Voilà ce que disait ce texte fondateur :
« Il a plu au Souverain Maître de l’univers, pour le règlement des affaires humaines, de soustraire les colonies de l’Amérique du Nord à la domination de la Grande-Bretagne, et, après un sanglant conflit qui dura huit ans, de les constituer en Etats libres, indépendants et souverains, unis par des alliances fondées sur des avantages réciproques avec quelques-uns des plus grands princes et pouvoirs de la terre.
« En conséquence, pour perpétuer aussi bien le souvenir de ce grand événement que celui de l’amitié formée au milieu des dangers courus en commun, et, en bien des cas, cimentée par le sang versé sur les mêmes champs de bataille, les officiers de l’Armée américaine, par le présent acte et de la façon la plus solennelle, s’associent et se constituent en Société d’Amis qui vivra aussi longtemps qu’eux-mêmes ou que l’aîné de leur postérité mâle ou, à défaut de celle-ci, des branches collatérales, qui sera jugé digne d’en devenir le représentant et le membre.

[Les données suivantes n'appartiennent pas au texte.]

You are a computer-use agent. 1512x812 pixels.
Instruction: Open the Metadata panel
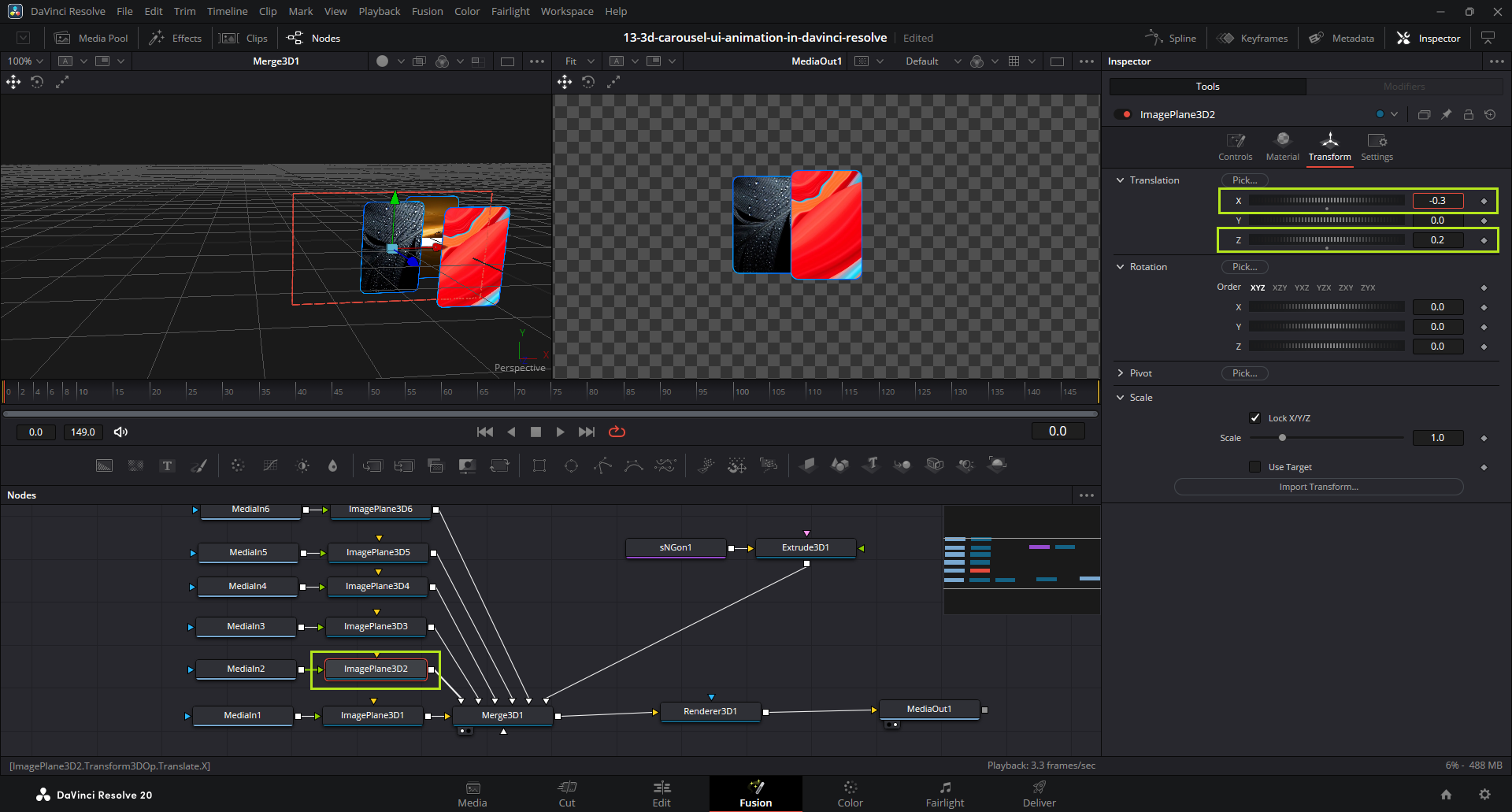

Lettre de George Washington acceptant une demande d'admission
à la Société des Cincinnati

« Les officiers de l’Armée américaine appartenant généralement à la classe civile des citoyens de la nation, éprouvent une grande admiration pour le caractère de l’illustre Romain Lucius Quintus Cincinnatus et, décidés à suivre son exemple en retournant à la vie civile, pensent qu’ils peuvent à juste titre se dénommer eux-mêmes la Société des Cincinnati.
« A la suite de cette déclaration préalable, indique encore le duc de Castries, le général de Steuben lisait maintenant les statuts proprement dits, véritable code de camaraderie et d’honneur, lien solennel rappelant les plus pures traditions de la chevalerie du Moyen Age. »
Washington écoutait. Et, au fur et à mesure de la lecture, il revoyait passer sa vie. Virginien de naissance, il avait participé – côté anglais – aux guerres du Canada en 1756-1759. Jusqu’à ce jour où les 13 colonies s’étaient dressées contre l’Angleterre.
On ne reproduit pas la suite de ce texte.